Mamuju Tengah – Upaya cepat dan tepat dilakukan jajaran Polsek Pangale dalam meredam potensi konflik antarwarga di Desa Kuo, Kecamatan Pangale. Ps. Kanit Reskrim Polsek Pangale, Aipda Muslimin, bersama Bhabinkamtibmas Desa Kuo turun langsung melakukan problem solving setelah menerima informasi terkait dugaan perkelahian antarwarga, Jumat (12/12/2025).
Iklan Bersponsor Google
Langkah responsif ini menjadi bentuk kehadiran Polri sebagai penjamin keamanan dan penjaga kerukunan masyarakat. Sesampainya di lokasi, Aipda Muslimin dan Bhabinkamtibmas segera mempertemukan kedua pihak untuk mendengarkan kronologi yang disampaikan masing-masing, sekaligus mencari titik temu penyelesaian secara musyawarah dan kekeluargaan.
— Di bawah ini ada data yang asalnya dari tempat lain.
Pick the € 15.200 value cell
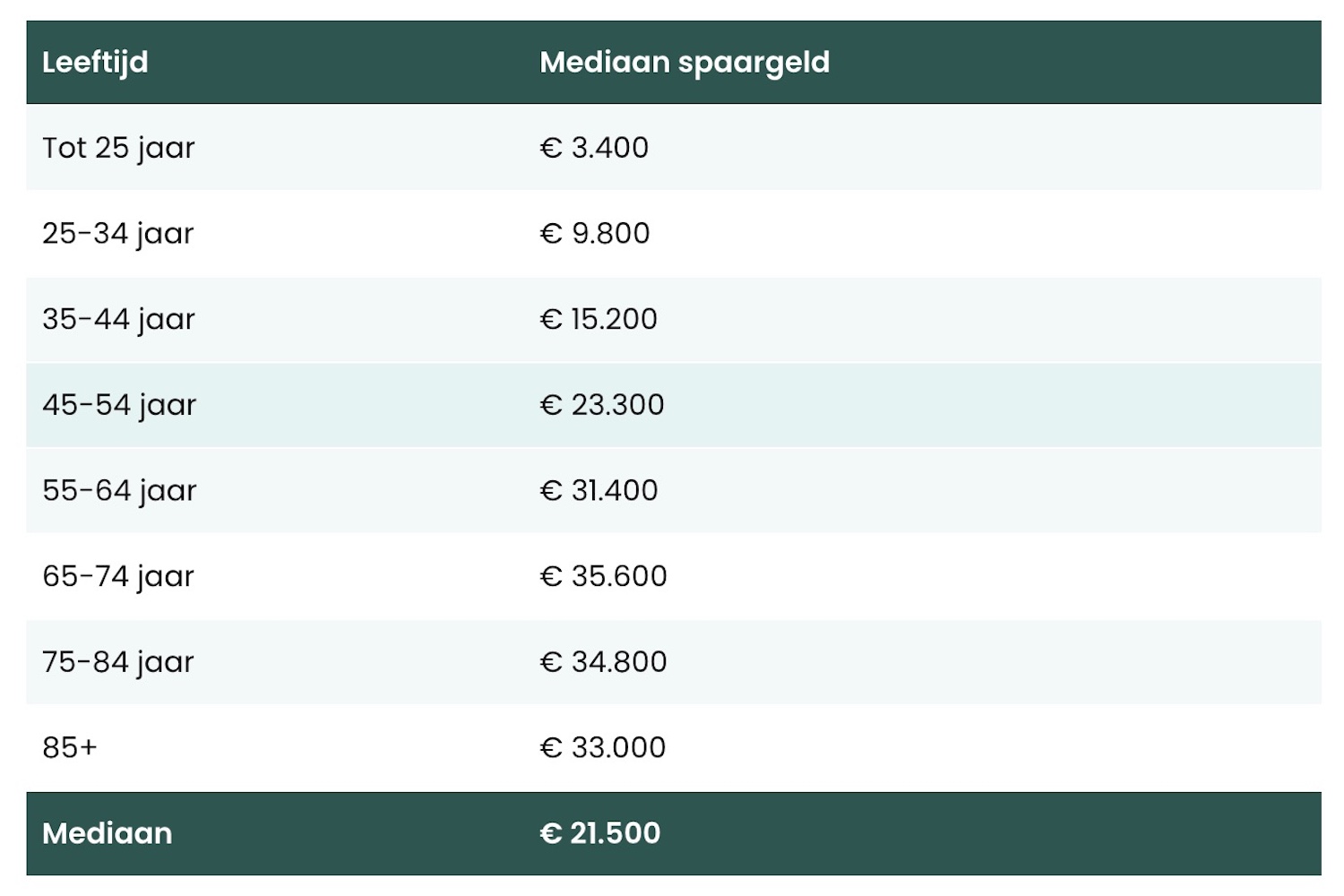 [599, 320]
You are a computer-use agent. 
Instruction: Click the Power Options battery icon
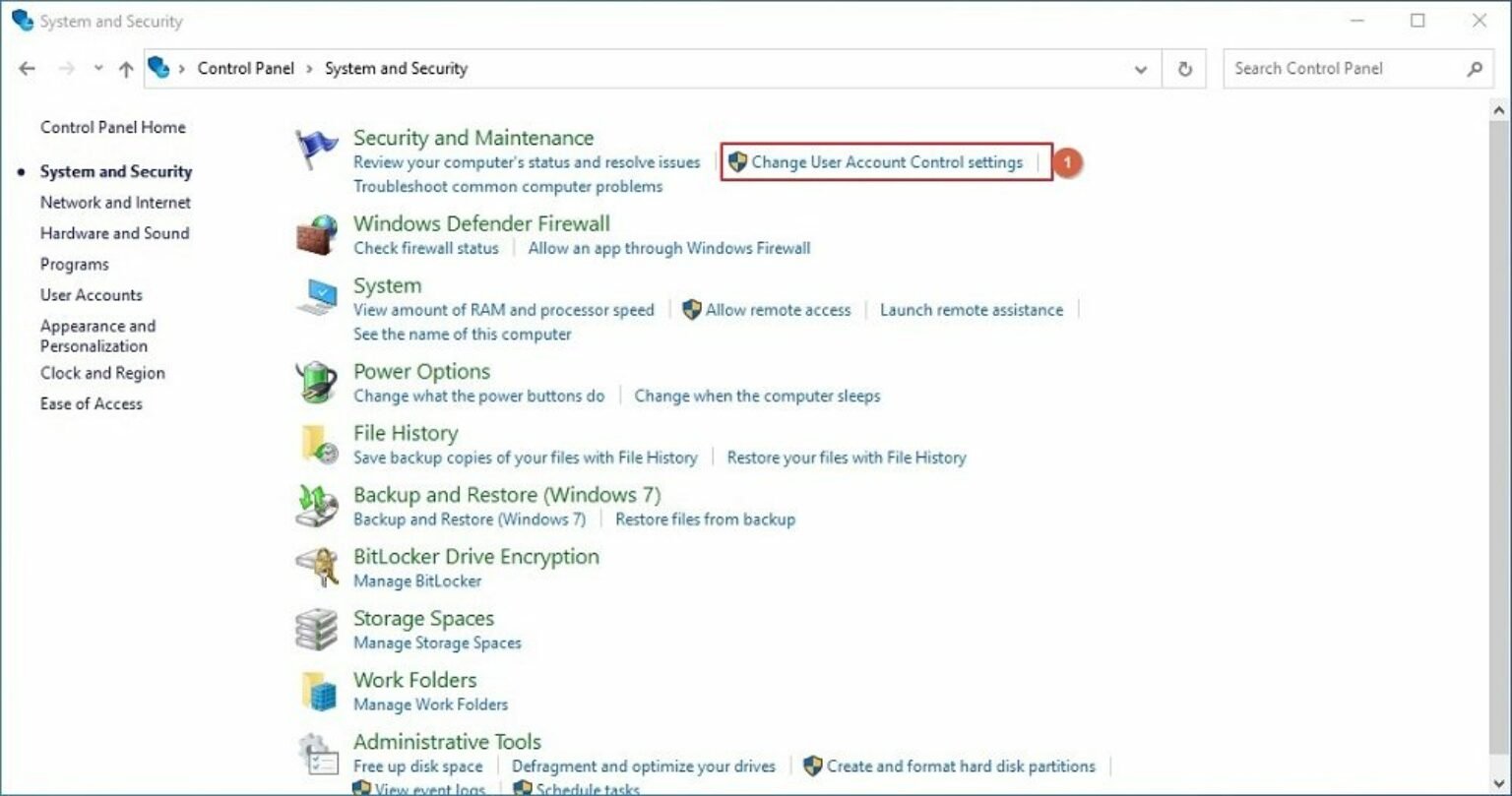317,382
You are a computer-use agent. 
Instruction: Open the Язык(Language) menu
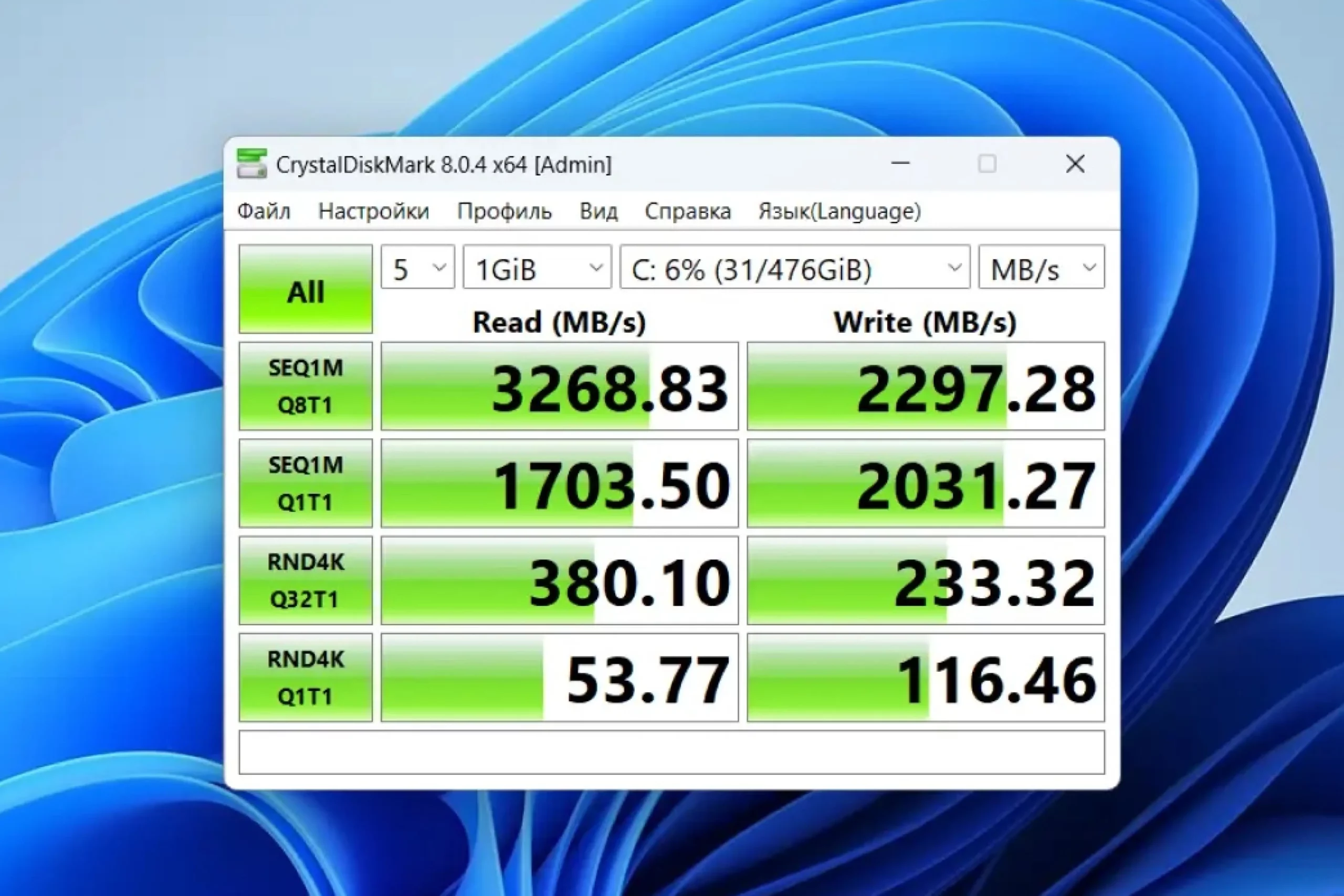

Aipda Muslimin menegaskan bahwa pendekatan dialog selalu menjadi jalan terbaik untuk menghindarkan warga dari tindakan yang dapat berkaitan dengan pelanggaran hukum.
“Tujuan kami adalah memastikan permasalahan ini tidak berkembang menjadi konflik yang lebih besar. Penyelesaian secara kekeluargaan menjadi langkah terbaik agar situasi tetap aman dan kondusif,” ujar Aipda Muslimin.
Dalam proses mediasi yang berlangsung lancar itu, kedua belah pihak sepakat berdamai tanpa syarat, berkomitmen menjaga hubungan baik, serta tidak mengulangi tindakan yang dapat memicu keributan di kemudian hari.
Polsek Pangale juga mengimbau seluruh masyarakat agar tidak ragu menyampaikan setiap potensi gangguan keamanan kepada aparat kepolisian atau Bhabinkamtibmas setempat. Penanganan cepat diyakini mampu mencegah konflik tumbuh menjadi masalah besar.
Berakhirnya proses problem solving ini membuat situasi Desa Kuo kembali aman, kondusif, dan harmonis, sekaligus menegaskan kehadiran Polri sebagai solusi atas setiap persoalan di tengah masyarakat.